Leseprobe:
"Crazy Train" Martina Salomon

Einführung

Rucksacktourist nenne ich mich und frage mich im gleichen Atem- beziehungsweise Gedankenzug, was ich mit diesem Kollektiv wohl gemeinsam oder auch nicht gemeinsam habe und natürlich, was es mit jedem überhaupt auf sich hat!
Ja, soviel ist sicher, grundsätzlich bin auch ich auf Reisen, ja, auch ich transportiere all mein Hab und Gut in einem Rucksack, nein, und schon hier scheiden sich die Geister ein erstes Mal, tragen tue ich dieses Teil vornehmlich nicht. Schließlich begrenzt sich mein ganzes Hab und Gut auch auf Reisen nicht auf lächerliche zwei Kilogramm, sondern auf ein Erhebliches mehr. Nein, auf die genaue Kilogrammzahl möchte ich hier nicht eingehen, nur soviel: Ich musste am Flughafen keinen Zuschlag für Übergewicht bezahlen. Und überhaupt, wie komme ich dazu, mein Gepäck selbst zu tragen, schließlich bin ich Gast in einem fremden Land und würde es mehr als ungebührlich von mir empfinden, ja fast schon als einen Affront meinen Gastgebern gegenüber bezeichnen, wenn ich all die mir helfen wollenden Hände zurückstoßen und mein Gepäck bei Entfernungen, die sich über 100 Meter hinaus erstrecken, selbst tragen würde. Es versteht sich von selbst, dass ich nur zu gerne bereit bin, hierfür einen kleinen Obolus zu entrichten und offenbar versteht es sich auch von selbst, dass ich des Öfteren von dem Gefühl befallen werde, dass mir mein Gepäck förmlich aus den Händen beziehungsweise meinem Rücken gerissen wird und man mir dabei zugleich jegliche Wahlfreiheit abnimmt, denn selbstverständlich versteht es sich auch von selbst, dass der Träger natürlich der Meinung ist, er wisse am besten darüber Bescheid, wohin ich und mein Gepäck gehören und dass er mich auch genau dorthin bringt.

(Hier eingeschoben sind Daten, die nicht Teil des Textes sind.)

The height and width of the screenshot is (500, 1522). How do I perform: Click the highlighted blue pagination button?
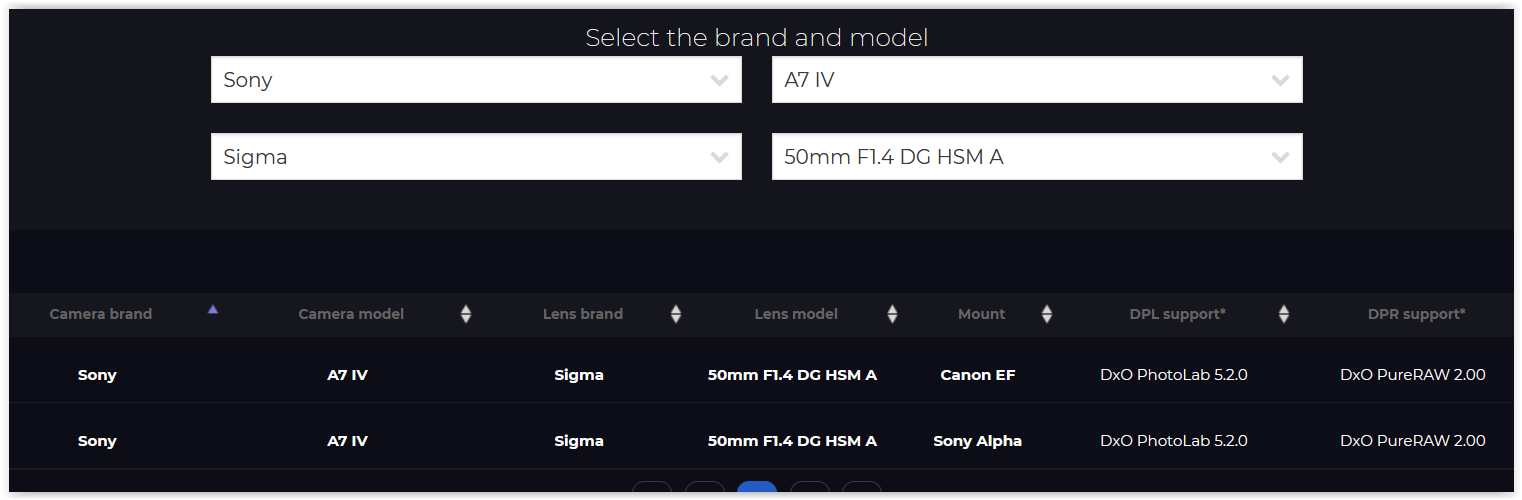tap(757, 489)
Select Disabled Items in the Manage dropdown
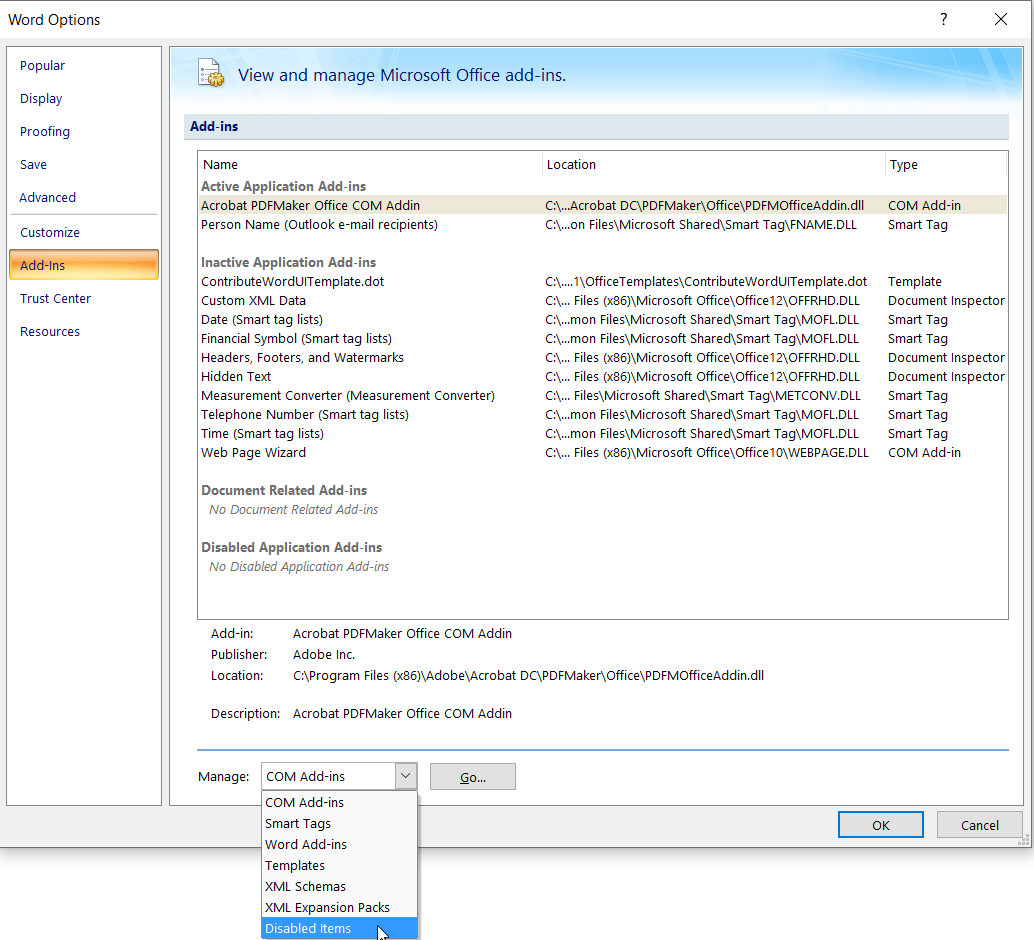Screen dimensions: 1034x940 pyautogui.click(x=308, y=928)
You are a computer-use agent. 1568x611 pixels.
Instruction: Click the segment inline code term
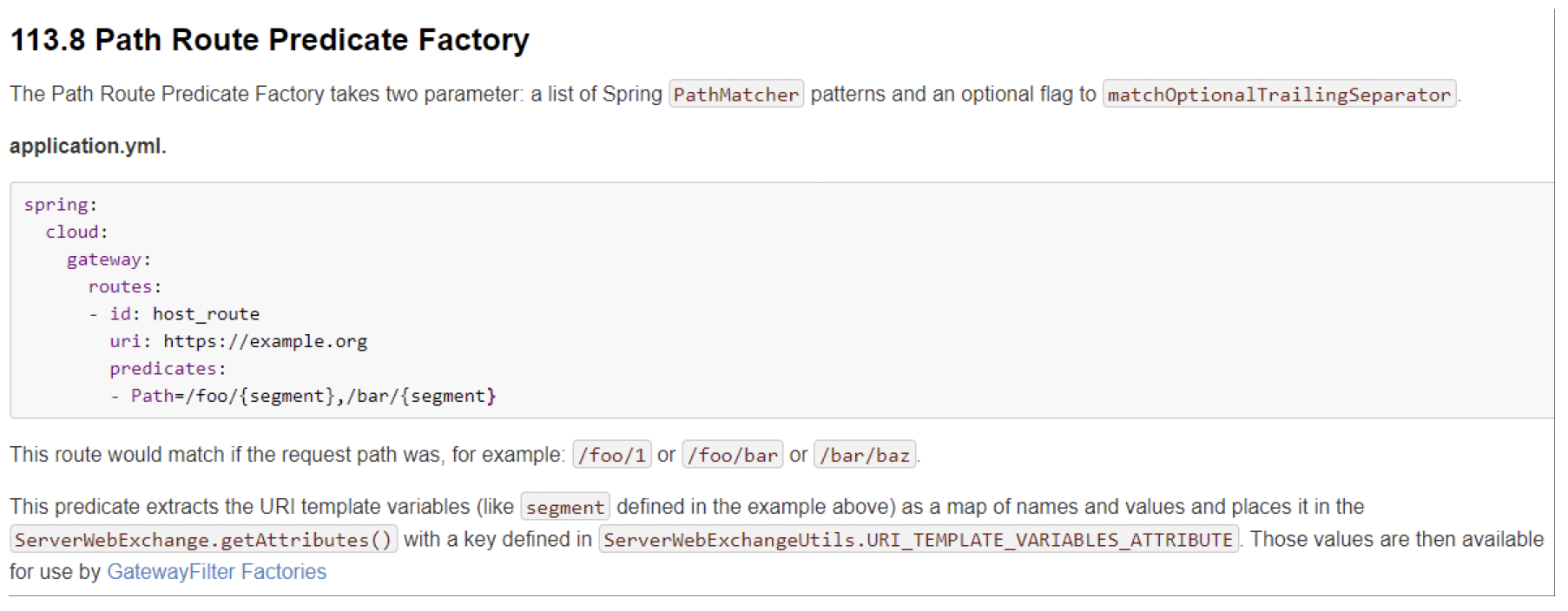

Und wenn ich dann an meinem Ziel bin, versteht es sich wiederum von selbst, dass es mich überhaupt nicht mehr interessiert, was es mit diesem Kollektiv Rucksacktourist auf sich hat!

Hier in Peking haben wir uns in einem sogenannten Traveller-Hotel eingemietet, wo die Mitglieder des oben genannten Kollektivs vorzugsweise günstig abzusteigen pflegen, um hier ihre Erfahrungen und Tipps auszutauschen. Sie merken schon, irgendwie bin ich dieser Vereinigung zugeneigt, um dann bei der Identifizierung mit dergleichen doch zu kapitulieren.
Es sind, fernab von den wertvollen Tipps und Erfahrungen, die mir weitergegeben wurden, diese Möchtegern-Abenteuergeschichten, diese: „Wo steigt man am billigsten ab, und wo kann man wem noch 10 Cent abpressen“, die mir ziemlich gegen den Strich gehen und bei denen sich die Geister ein zweites Mal, dieses Mal mit einem sehr unangenehmen Beigeschmack, scheiden.

Immerhin, unser Zimmer in diesem „Hotel“ ist zweckmäßig eingerichtet und annähernd sauber. Ich für meine Wenigkeit befinde mich auf dem dazugehörigen „Thron“, der all meine Ausscheidungen gefügig in sich aufnimmt und bin bester Hoffnung, dass dieser Zustand kurzfristig zu Ende gehen möge. Nein, ich leide nicht unter Durchfall, nein, nur ganz in Ordnung ist mein Inneres wohl auch nicht.
Ein zaghaftes Klopfen an der Toilettentür, es ist der vorsichtige und doch vergebliche Versuch von Paul, zu stören, ohne zu stören, holt mich zurück in das Hier und Jetzt. Paul ist mein Reisebegleiter und wie sich in den letzten vier Wochen herausgestellt hat, auch ein guter Freund – wie sonst hätten wir uns vier Wochen lang 24 Stunden täglich so gut verstanden. Wer sonst sollte an unsere Toilettentüre klopfen als er, jede andere Person würde einen Schock in mir auslösen; obwohl – vielleicht würde ein solcher meine Gedärme ja milder stimmen?